-- Opening Marker --

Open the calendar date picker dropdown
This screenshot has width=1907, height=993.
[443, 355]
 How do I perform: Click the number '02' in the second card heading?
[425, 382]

-- Closing Marker --

**ABOUT THIS EXERCISE**
Each entry above, in full, should be output exactly as it reads.

**WRITTEN RESPONSE**
Open the calendar date picker dropdown
This screenshot has width=1907, height=993.
[443, 355]
 How do I perform: Click the number '02' in the second card heading?
[425, 382]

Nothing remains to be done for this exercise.